Leaning On Sharsheret So That My Mother Can Lean On Me

Leaning On Sharsheret So That My Mother Can Lean On Me

Life was already hard. The pandemic made sure of that. In addition to losing my job, I was displaced from my home, my friends, and from most things in life that brought me joy. But I had my family. More specifically, I had my mother. A pillar of support, security, and reassurance. And, of course…love. If it meant I had to lean on those things a little more than usual to find my way through the pandemic, so be it.

And then a sucker punch.

That biopsy her radiologist recommended turned out to be not just a precaution. It was cancer. Stage 1 Triple-Negative Invasive Ductal Carcinoma. I didn’t know what any of that meant. Why would I? This happens to other families. Not ours.

But I knew it was her time to lean. Though how was I possibly going to be that pillar of support, security, and reassurance for her when I was already struggling to find my own footing?

And then Sharsheret came into our lives.

I entered my first interaction with one of Sharsheret’s social workers fearful that expressing any concerns outside the realm of my mother’s care and treatment would be seen as selfish and unloving. Sharsheret disarmed me with validation. Being a compassionate caregiver does not preclude taking care of yourself. In some ways, it demands it.

From there, Sharsheret created a nurturing space in our household that had largely been absent following the diagnosis.

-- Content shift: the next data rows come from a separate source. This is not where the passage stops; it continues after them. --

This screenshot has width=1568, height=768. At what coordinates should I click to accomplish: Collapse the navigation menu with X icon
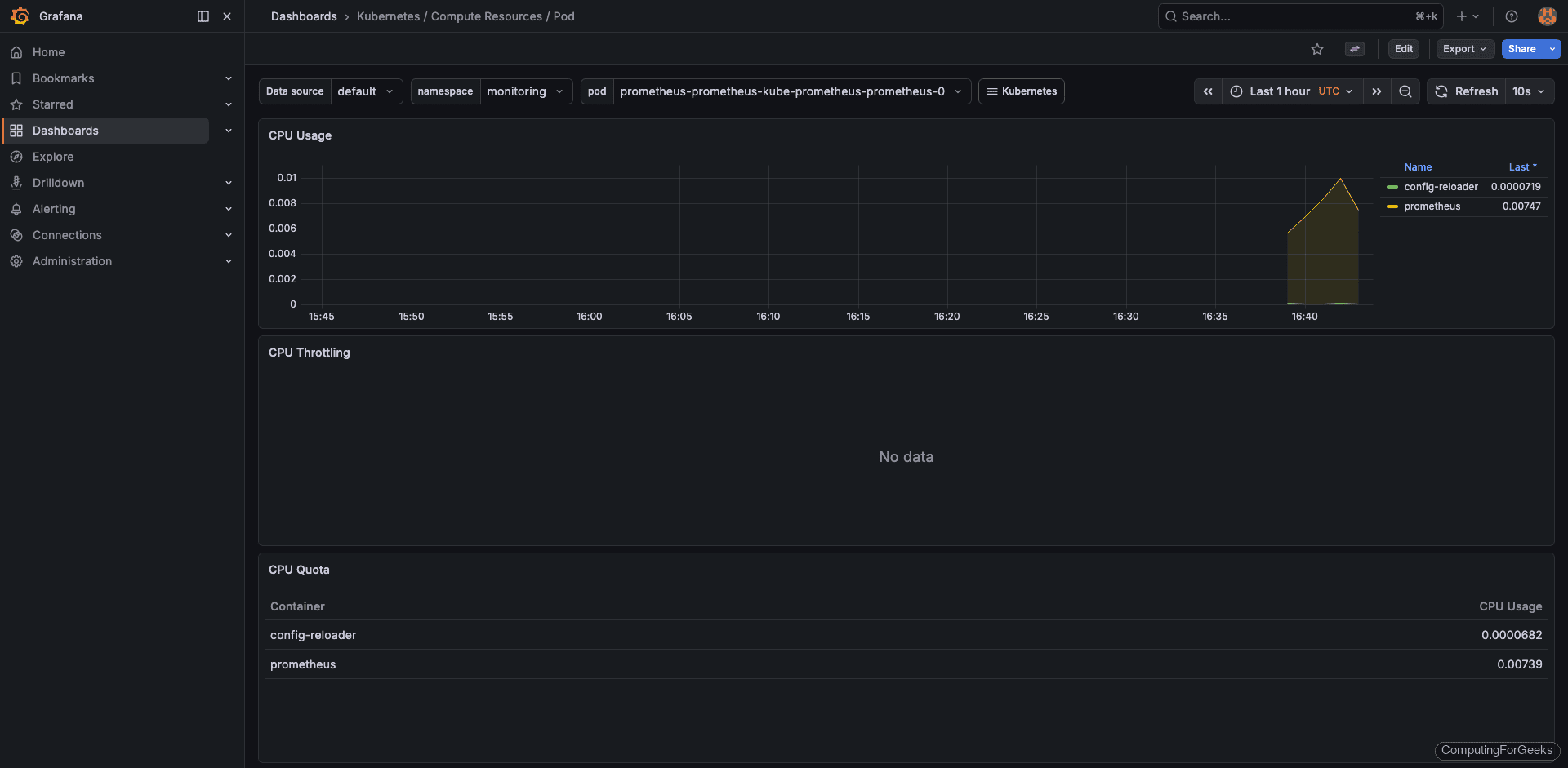click(227, 16)
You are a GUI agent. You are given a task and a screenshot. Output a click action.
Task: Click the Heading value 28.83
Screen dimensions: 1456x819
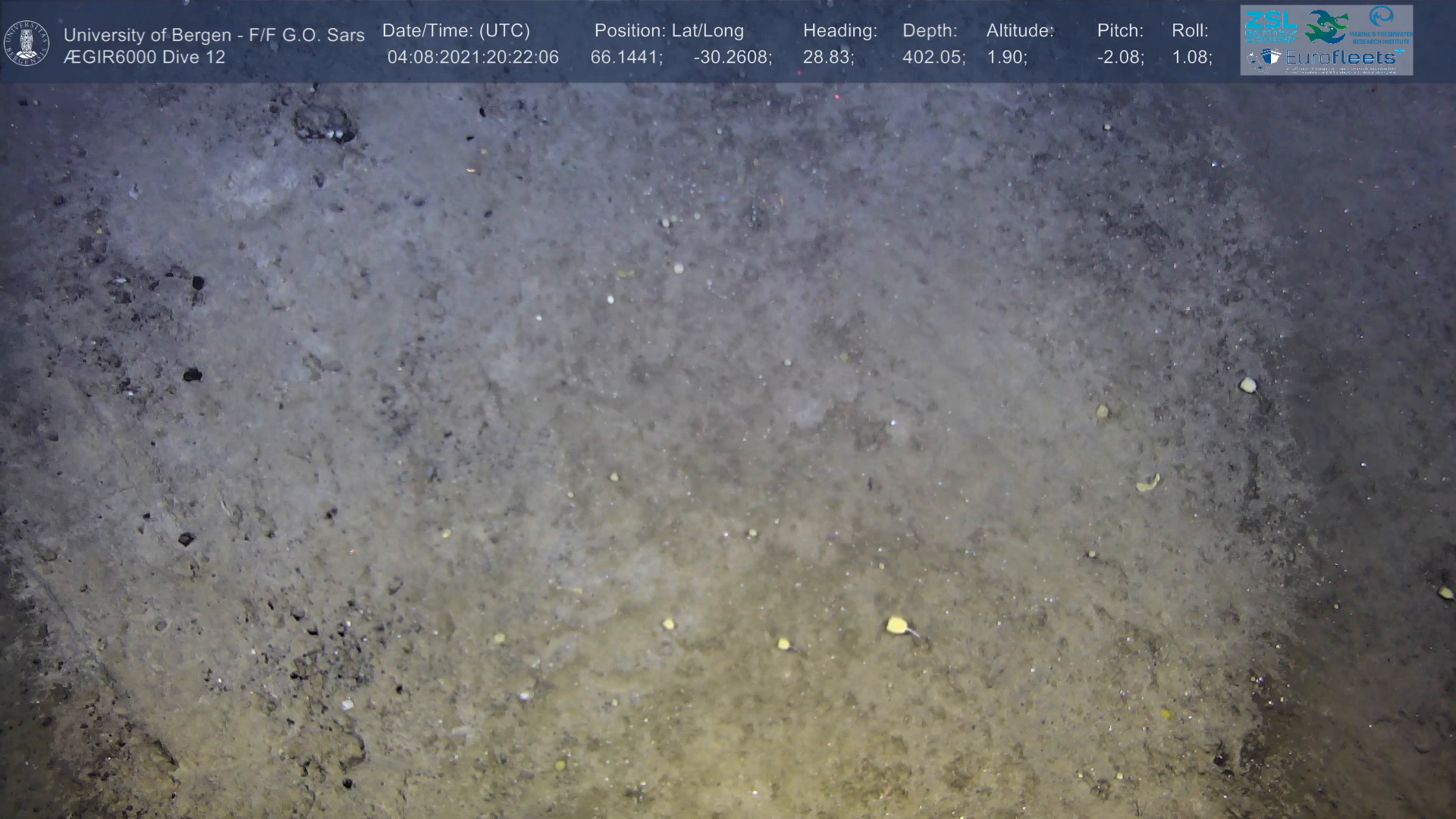(828, 58)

From the literature, such as the Spungen Foundation Family Focus® packet for myself, and the the Newly Diagnosed packet that served as an anchoring reference guide, to the webinars that helped build on concepts and community, knowing that Sharsheret’s resources extended to the caregiver allowed me to start becoming that pillar of support, security, and reassurance.

I could lean on Sharsheret so that my mother could lean on me.